● **GOAL OF THE EXERCISE**
Pictures are to be omitted. Output only the lines from the one containing "Screen dimensions: 616x501" through the end of the data, word for word.

Stored data
══════════

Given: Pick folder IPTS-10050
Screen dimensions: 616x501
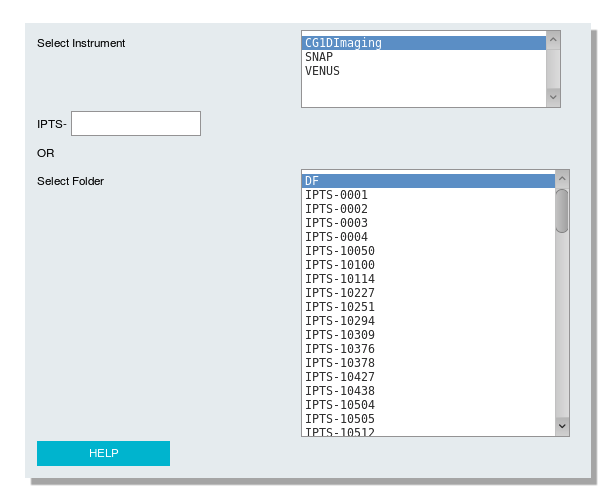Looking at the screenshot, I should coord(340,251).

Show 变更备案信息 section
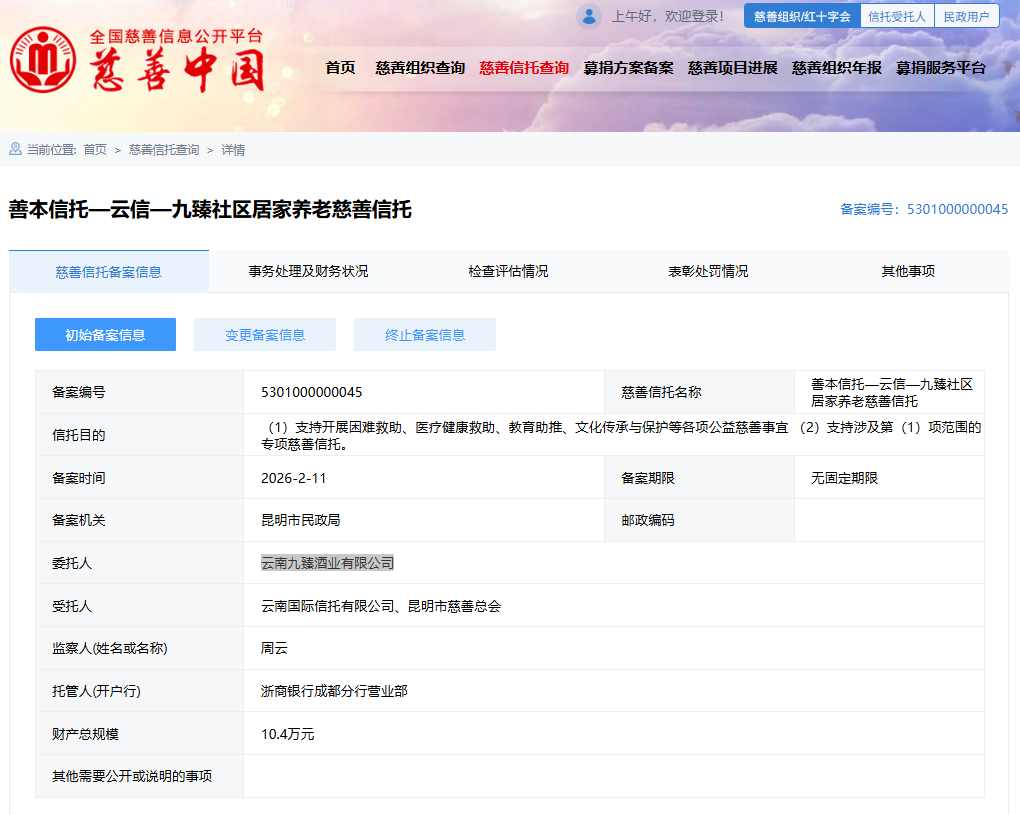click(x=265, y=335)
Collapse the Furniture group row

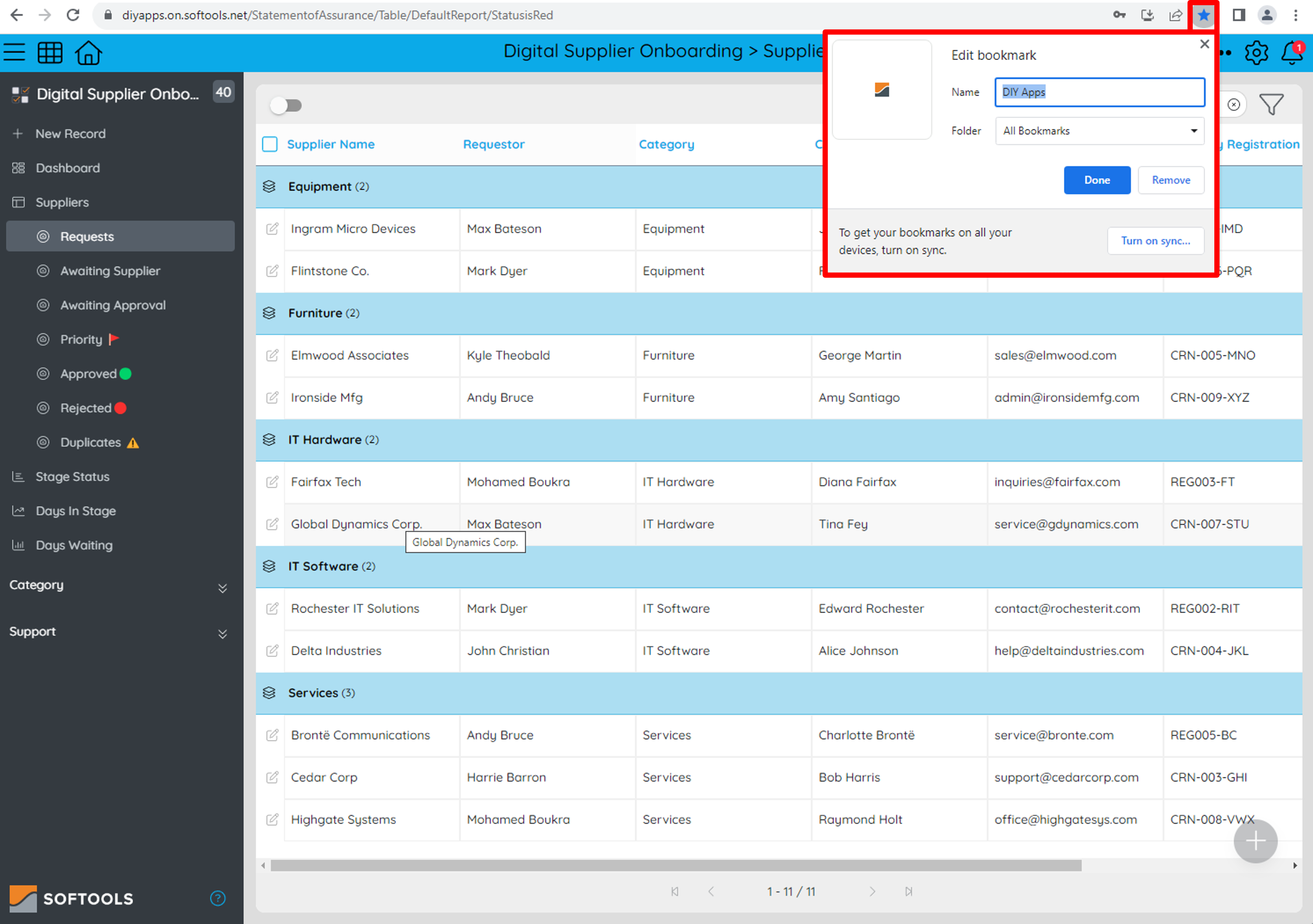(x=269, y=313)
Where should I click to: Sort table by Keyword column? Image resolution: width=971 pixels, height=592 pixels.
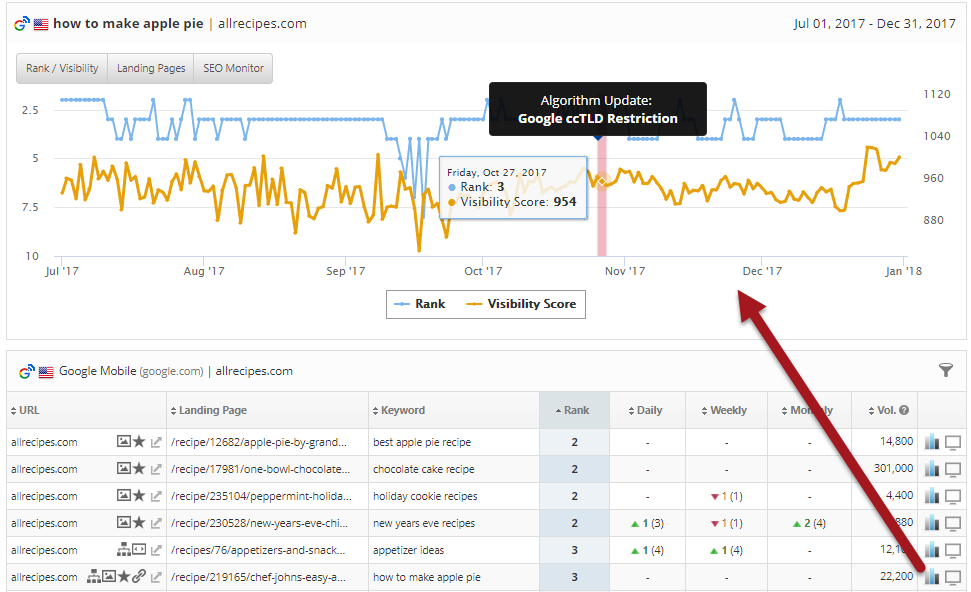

══════════

● **TASK RESULT**
Screen dimensions: 616x501
Looking at the screenshot, I should coord(340,251).

Show 变更备案信息 section
click(x=265, y=335)
Collapse the Furniture group row

(x=269, y=313)
Where should I click to: Sort table by Keyword column? Image resolution: width=971 pixels, height=592 pixels.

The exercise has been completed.